SELECTED EXTRACT:
>>>>

I get it—we’re all still bitter about Pluto. We wanted it to stay a planet, so we’ll cling to our righteous anger until the day we die. Scientists are always changing their minds about all these categories and designations, and it sometimes seems totally unnecessary. Does it really matter if Pluto is a planet, or if there are eight continents instead of seven?
Yes. Yes it does.
The real problem with this argument is that it’s based on a valid premise—that all categories are arbitrary—and yet draws a false conclusion. It is all arbitrary. But it’s not unnecessary or meaningless.
Almost all of the categories that you use in life, including scientific ones, are arbitrary because we invented them. Categories are just a way of making sense of the world. We’ll call these seals and these sea lions, and we’ll note that they’re pretty similar to each other but very different from any of the various elephant species (even, confusingly, the elephant seal). And we’ll denote that by saying that they’re in the same superfamily, whereas elephants are not. Species names and superfamilies and genera are all categories we’ve imposed on the natural world so that we can talk about it coherently. There’s no universal definition of species, but that doesn’t make the idea of a species meaningless. And the same goes for continents.

<<<<

REQUIREMENT A: Please output as a numbered list the part of the records that opens with the line containing "You are a computer-use agent. This" and runs through the end of the records, leaving out blank lines and the pictures.

DATA EXTRACT:
>>>>

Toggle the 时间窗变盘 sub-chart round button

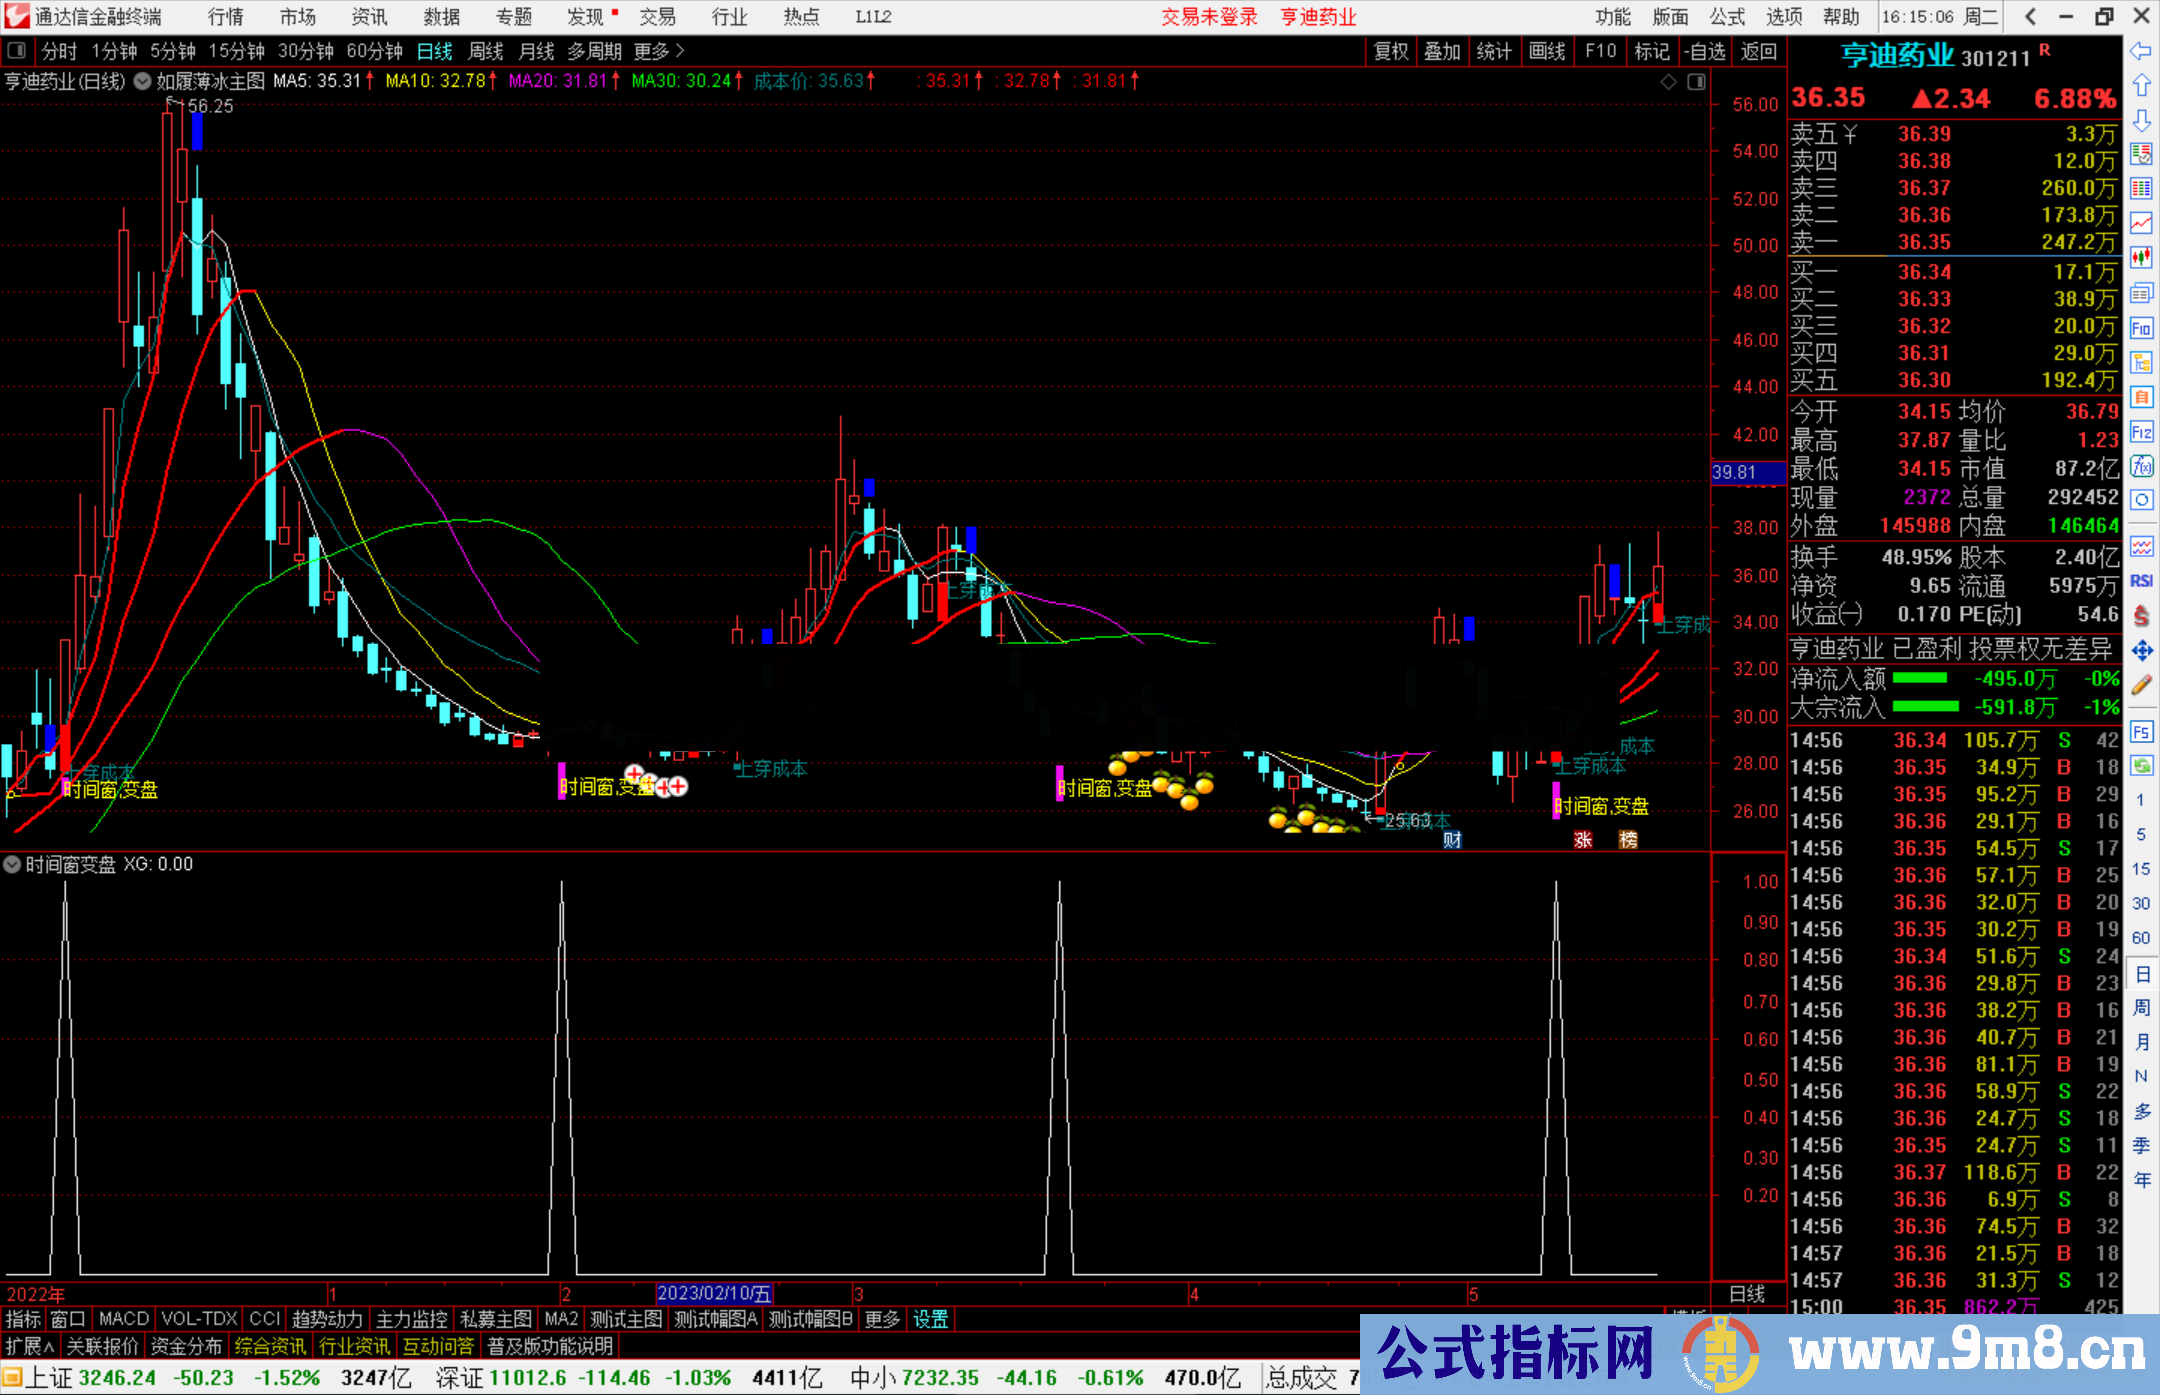click(13, 864)
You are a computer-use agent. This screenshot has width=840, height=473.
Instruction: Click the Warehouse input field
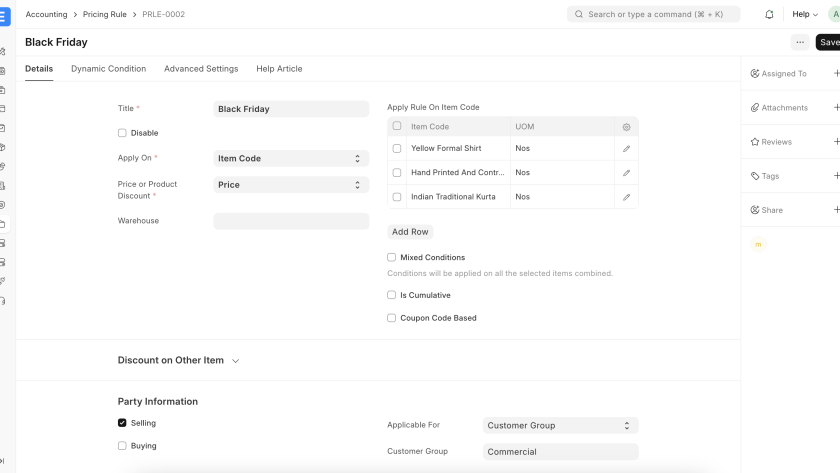290,221
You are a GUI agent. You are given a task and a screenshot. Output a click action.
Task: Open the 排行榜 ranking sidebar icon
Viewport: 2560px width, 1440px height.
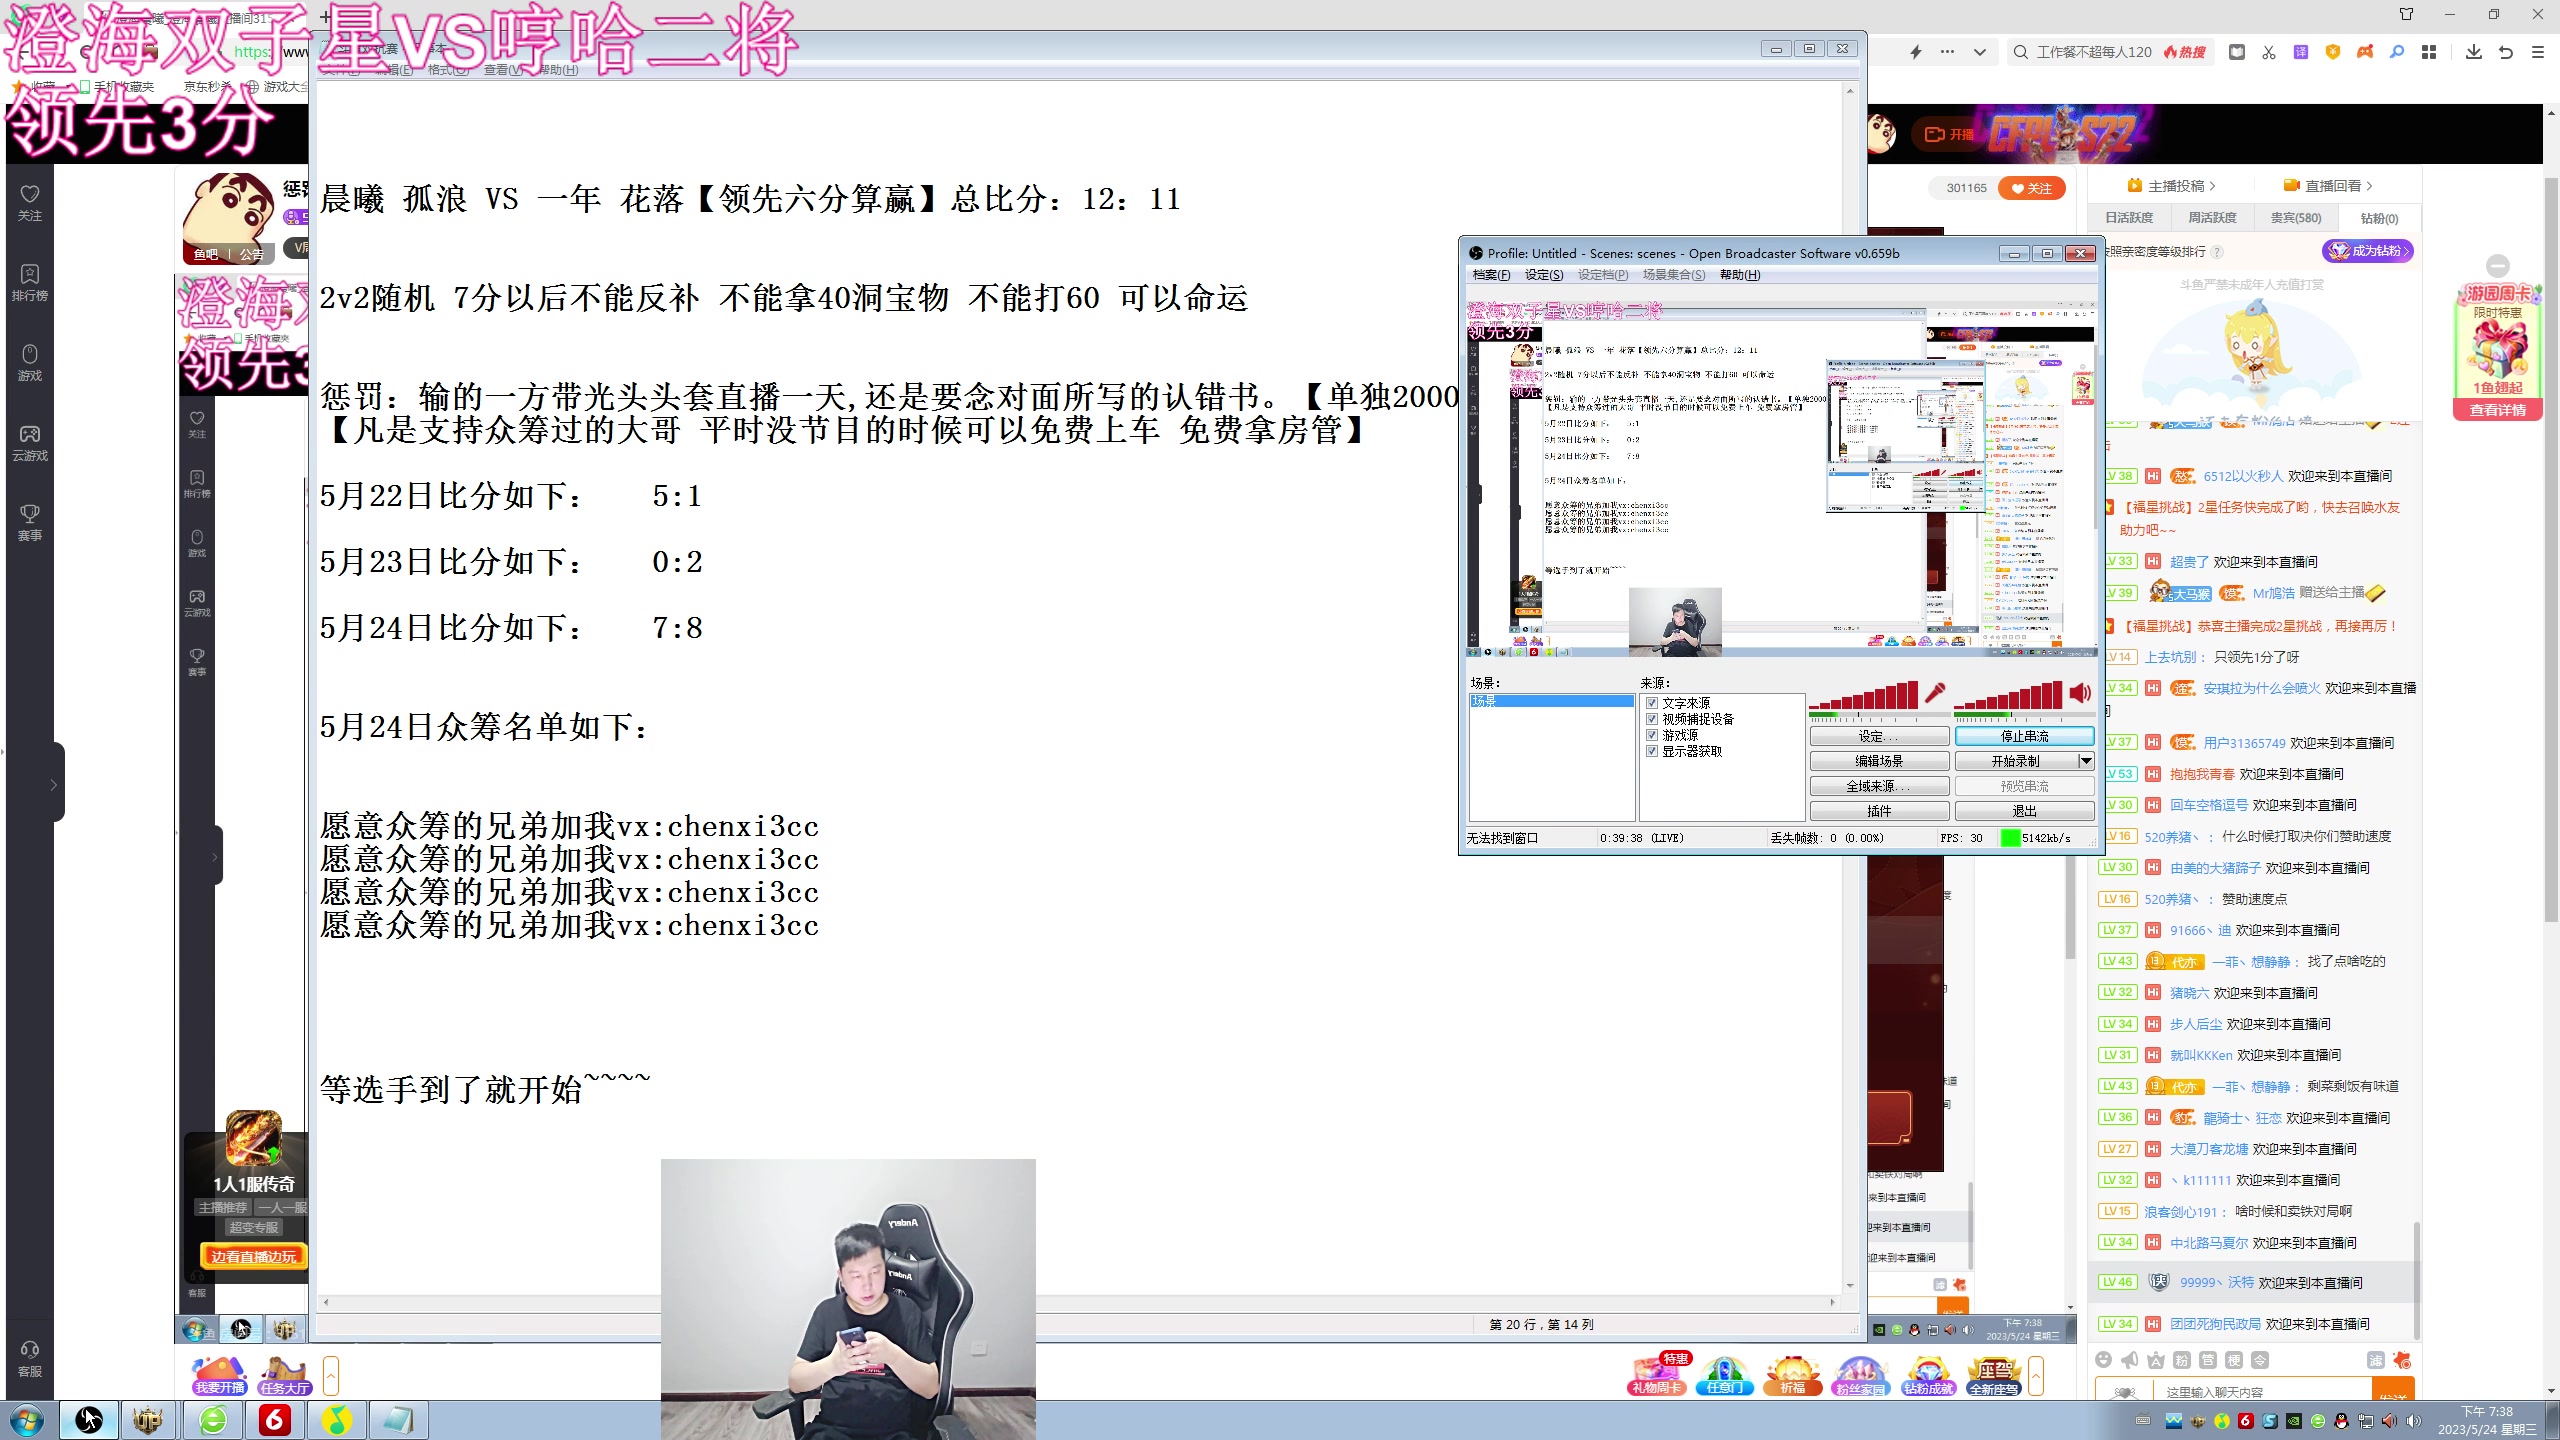(x=29, y=283)
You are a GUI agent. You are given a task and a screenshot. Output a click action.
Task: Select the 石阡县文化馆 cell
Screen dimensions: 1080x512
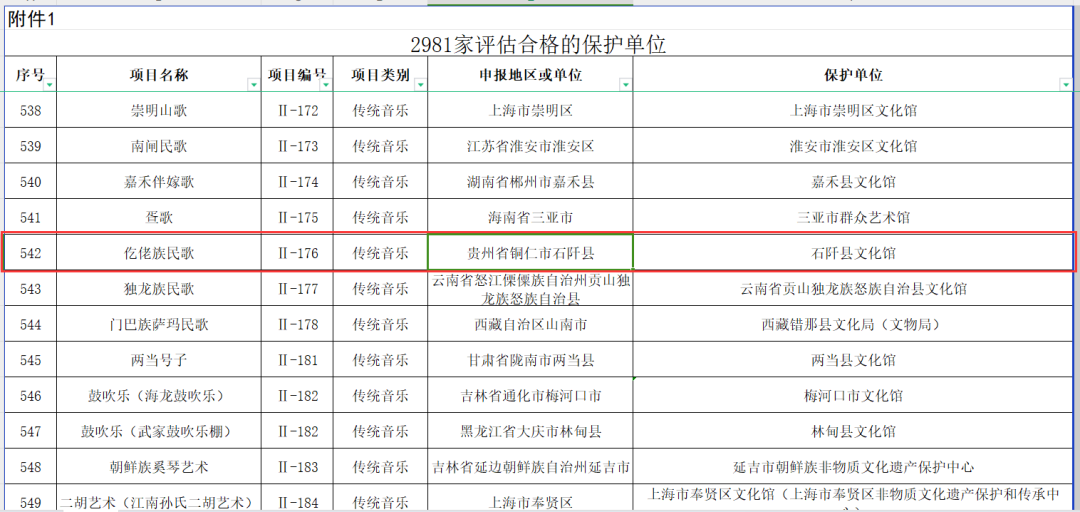[853, 253]
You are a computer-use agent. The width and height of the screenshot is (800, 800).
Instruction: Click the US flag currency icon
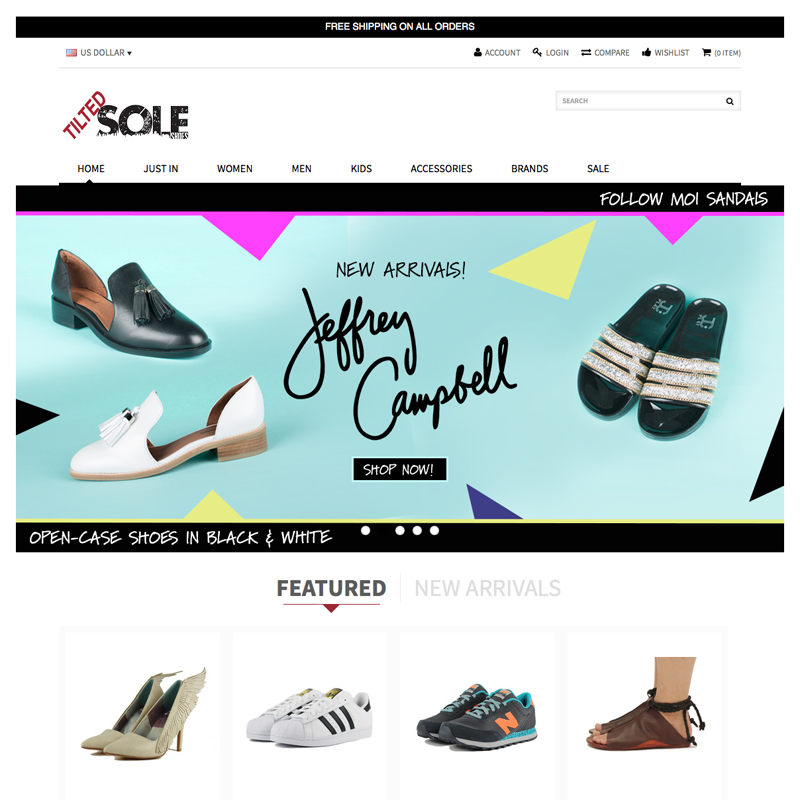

<<<<

REQUIREMENT B: Repeat word for word the part of the passage about Pluto and categories that opens with the words containing "Yes. Yes it" and closes with "unnecessary or meaningless.".

ANSWER A:
1. You are a computer-use agent. This screenshot has width=840, height=473.
2. Instruction: Click the Warehouse input field
3. 290,221
4. You are a GUI agent. You are given a task and a screenshot. Output a click action.
5. Task: Open the 排行榜 ranking sidebar icon
6. Viewport: 2560px width, 1440px height.
7. (x=29, y=283)
8. You are a GUI agent. You are given a task and a screenshot. Output a click action.
9. Task: Select the 石阡县文化馆 cell
10. Screen dimensions: 1080x512
11. [853, 253]
12. You are a computer-use agent. The width and height of the screenshot is (800, 800).
13. Instruction: Click the US flag currency icon

ANSWER B:
Yes. Yes it does.
The real problem with this argument is that it’s based on a valid premise—that all categories are arbitrary—and yet draws a false conclusion. It is all arbitrary. But it’s not unnecessary or meaningless.